À medida que o calor chega com a primavera e o verão, muitos de nós começamos a repensar o que colocamos nos pratos em busca de mais disposição e bem-estar. Se você já notou aquele inchaço, desconforto abdominal ou até mesmo mudanças na pele, pode ser hora de refletir sobre a sensibilidade ao glúten. O que acontece quando nosso corpo reage a essa proteína tão comum?
O glúten, uma proteína encontrada em cereais como trigo, centeio e cevada, está presente em diversos alimentos do nosso dia a dia: pães, massas, bolos e até naquele chopinho do final de semana. Para a maioria, não há problema no consumo, mas há quem precise ficar atento, conforme alerta a Dra. Camila Perlin Ramos, nutróloga da Afya Educação Médica de Porto Alegre, que enfatiza a cautela que alguns grupos precisam ter.
Qual a diferença entre doença celíaca e sensibilidade ao glúten?
Você sabia que cerca de 1% da população brasileira vive com a doença celíaca? E um número ainda maior, entre 5% e 14%, sofre com a intolerância ao glúten. A doença celíaca é uma condição autoimune, onde o corpo reage ao glúten, demandando a remoção completa desta proteína da sua dieta e cuidados extras para evitar até traços de contaminação. No caso da sensibilidade ao glúten — que muitos chamam de intolerância — você deve evitar o glúten, mas pode relaxar quanto a pequenas quantidades.
É importante também diferenciar a doença celíaca e a intolerância ao glúten de uma alergia ao trigo, que é uma condição alérgica distinta com seus próprios desafios e sintomas.
Quais são os sintomas da doença celíaca e da sensibilidade ao glúten?
Os sintomas podem variar, desde problemas digestivos como constipação, diarreia, gases, azia e dores abdominais, até manifestações mais gerais como fadiga, dores musculares e articulares, “névoa mental”, alterações de humor, problemas de pele e até mesmo uma baixa densidade óssea.

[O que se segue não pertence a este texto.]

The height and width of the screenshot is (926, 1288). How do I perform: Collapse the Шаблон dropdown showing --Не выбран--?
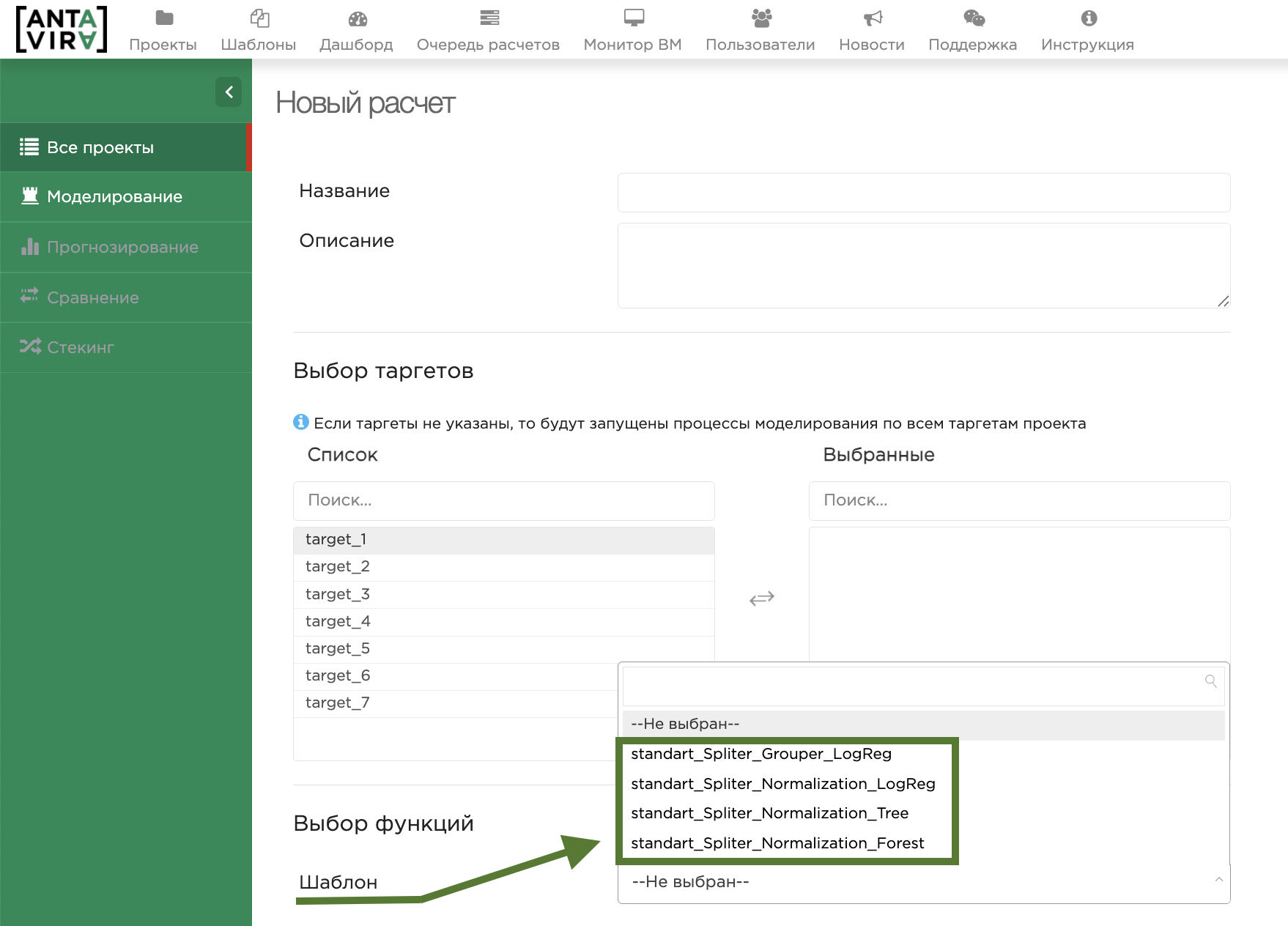point(923,882)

Durante a primavera e o verão, é quando buscamos viver mais ativamente, que devemos nos atentar para sinais do glúten. Detectar precocemente faz toda a diferença na saúde e no bem-estar, citado por Dra. Camila.
Por que consultar sempre um médico?
Ao perceber sintomas contínuos, buscar orientação médica é essencial. O autodiagnóstico e dietas sem orientação podem ser perigosos. Cuidar da alimentação, nessa época do ano, deve ser sobre informação e qualidade de vida, não restrições desnecessárias.